Cell-based and cell-inspired strategies emerge as potent tools against antimicrobial resistance

The escalating crisis of Antimicrobial Resistance (AMR) poses a severe global health threat, particularly for vulnerable populations like immunocompromised cancer patients. Conventional antibiotics are increasingly limited by issues such as microbial dysbiosis, systemic toxicity, poor tissue penetration, biofilm protection, and intracellular bacterial persistence. This necessitates the development of novel approaches that can overcome these physiological and microbial barriers, leading to the exploration of advanced cellular and biomimetic strategies.

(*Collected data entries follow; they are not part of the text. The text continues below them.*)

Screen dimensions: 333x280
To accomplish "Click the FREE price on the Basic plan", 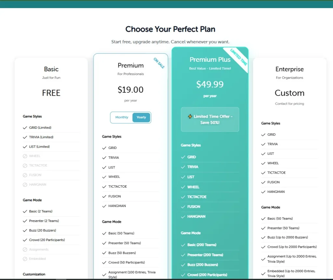I will coord(51,93).
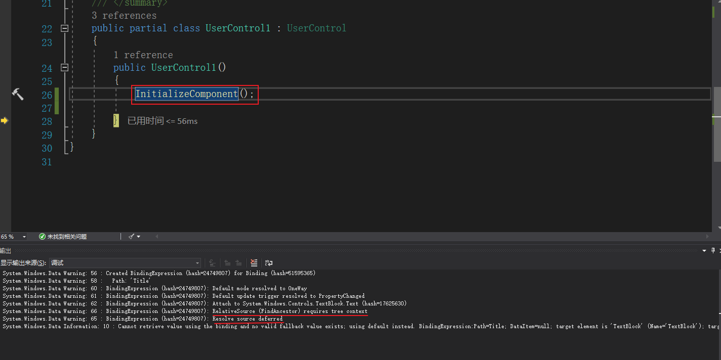Click the green no-issues-found checkmark icon

click(x=43, y=237)
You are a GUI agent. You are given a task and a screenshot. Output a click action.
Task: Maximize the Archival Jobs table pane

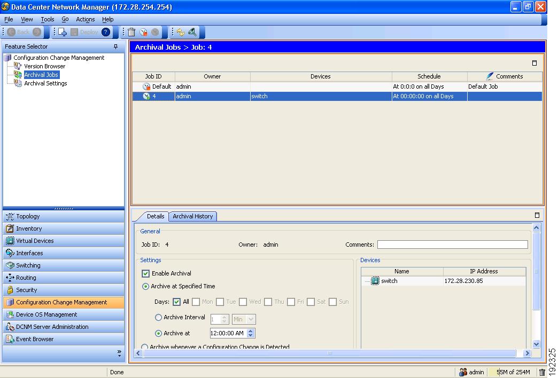[534, 63]
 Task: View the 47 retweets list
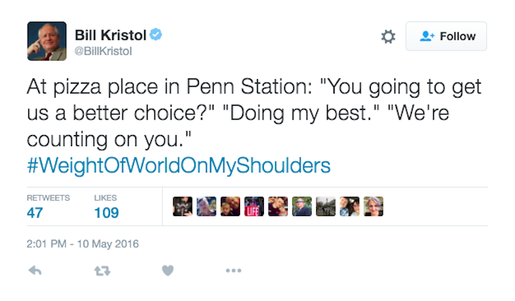[35, 212]
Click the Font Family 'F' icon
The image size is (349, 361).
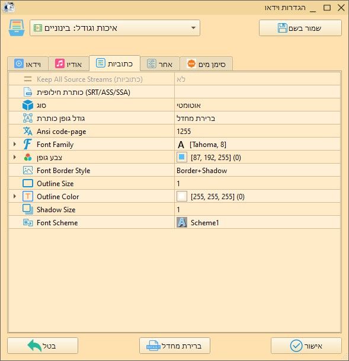coord(28,145)
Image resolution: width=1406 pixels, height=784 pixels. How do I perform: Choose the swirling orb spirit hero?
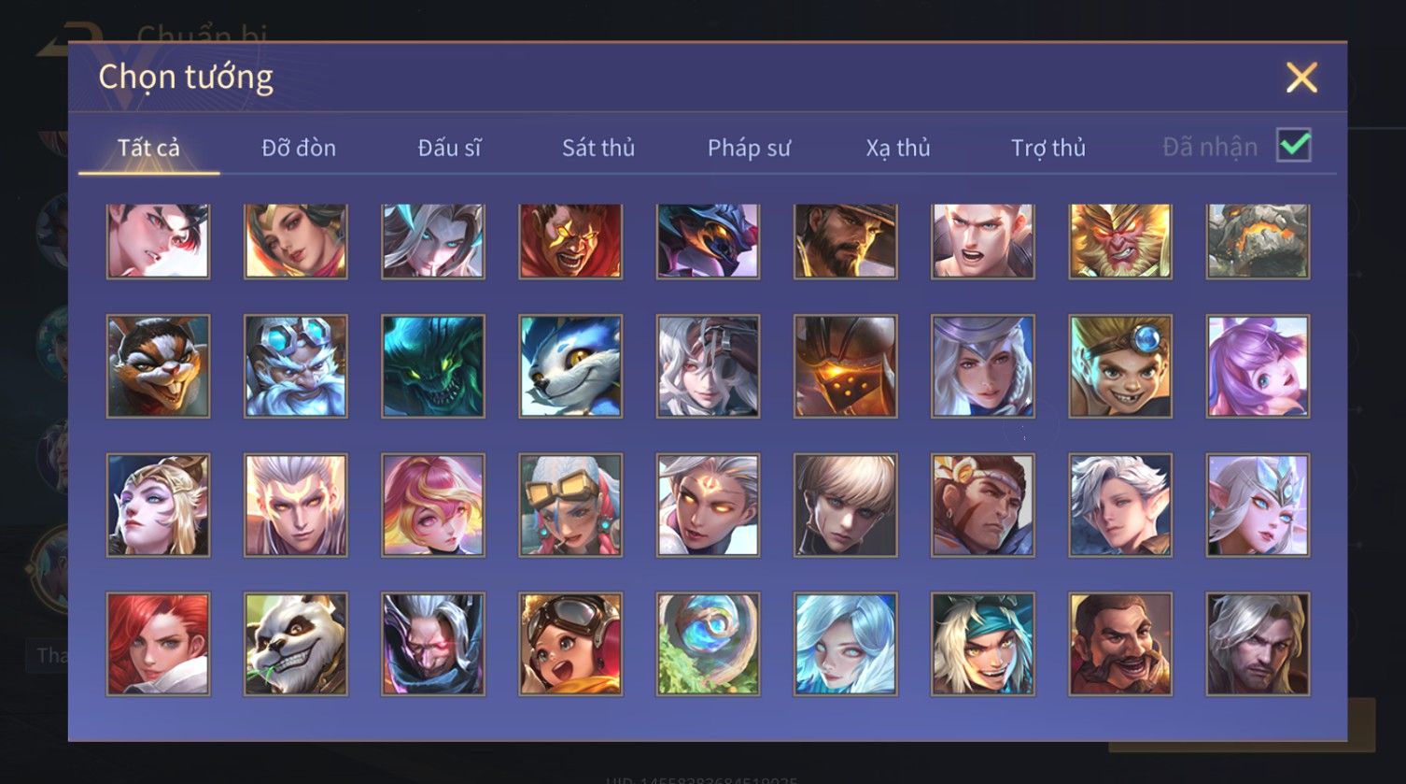[708, 644]
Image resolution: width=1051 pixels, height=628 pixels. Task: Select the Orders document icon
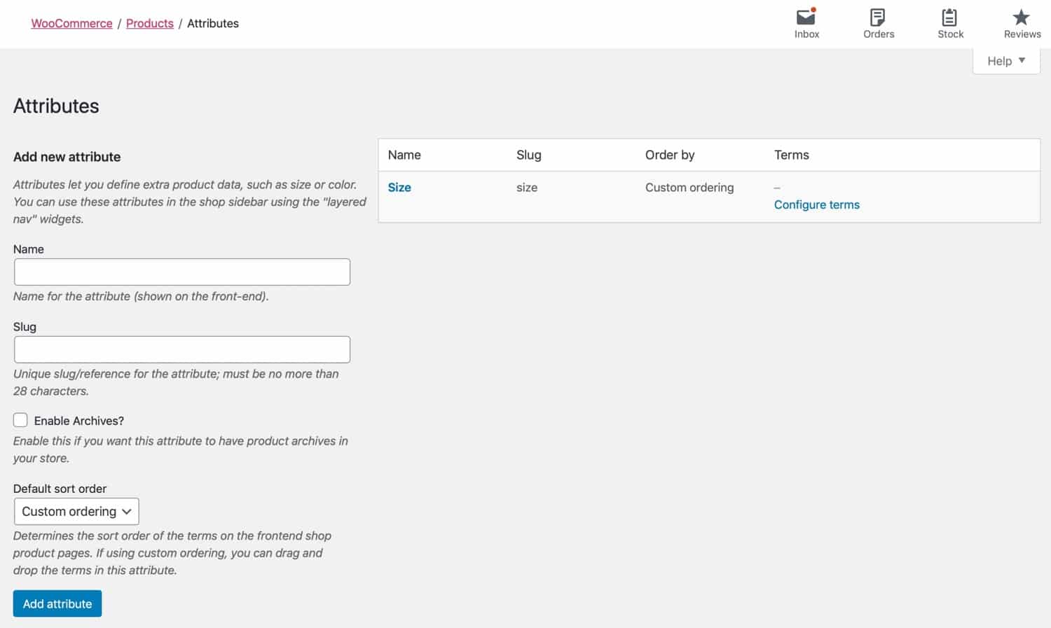click(x=878, y=16)
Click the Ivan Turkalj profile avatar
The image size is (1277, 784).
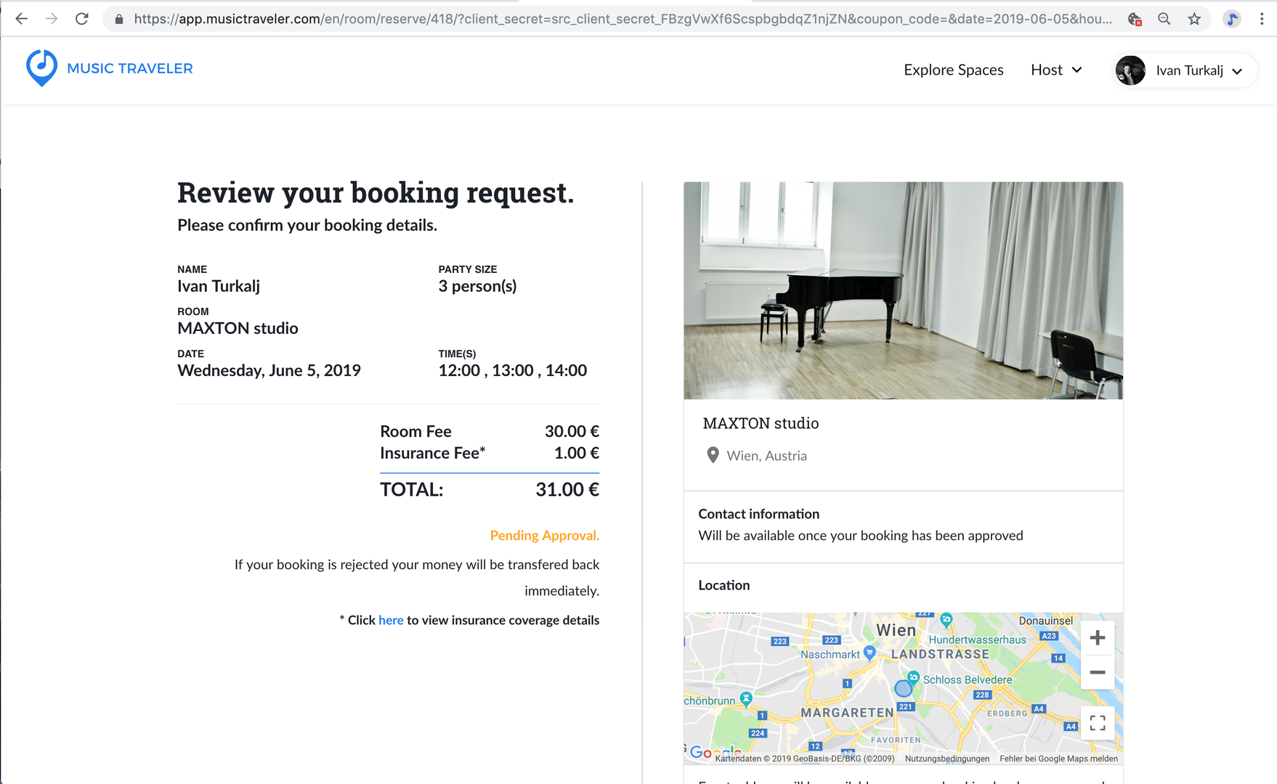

This comprehensive review systematically classified emerging cell-based and cell-inspired anti-infective strategies, organizing them by the therapeutic role of their cellular components. The authors analyzed approaches where viable cells act as living medicines, cells function as carriers for antimicrobial payloads, and methods involving in vivo host-cell modulation. Additionally, the review discussed cell-derived and biomimetic platforms, such as extracellular vesicles and membrane-coated nanoparticles. The therapeutic mechanisms of these diverse strategies were thoroughly examined, focusing on infection-site targeting, pathogen eradication, immune regulation, and post-infectious tissue recovery.

The review identified three primary categories of cell-based strategies. First, viable cells act as living medicines, leveraging intrinsic or engineered functions like inflammatory homing, pathogen recognition, phagocytosis, reactive oxygen and nitrogen species generation, antimicrobial peptide secretion, neutrophil extracellular trap formation, and infected-cell killing to enhance bacterial clearance. Second, cells serve as carriers for antimicrobial payloads, including antibiotics, photosensitizers, nanomedicines, and immunomodulators, thereby improving lesion targeting, barrier traversal, local retention, and controlled release. Third, in vivo host-cell modulation restores or reprograms endogenous immune cells through gene delivery, immune regulation, intracellular infection control, or cell hitchhiking, enhancing host antibacterial defense without ex vivo manufacturing. > Beyond live cells, cell-derived and biomimetic platforms, including extracellular vesicles, membrane-coated nanoparticles, and artificial cells, reproduce selected cellular functions such as targeting, immune evasion, toxin neutralization, pathogen capture, and chemical antibacterial activity. These strategies collectively target infection-site localization, direct pathogen eradication, immune system modulation, and facilitate post-infectious tissue recovery.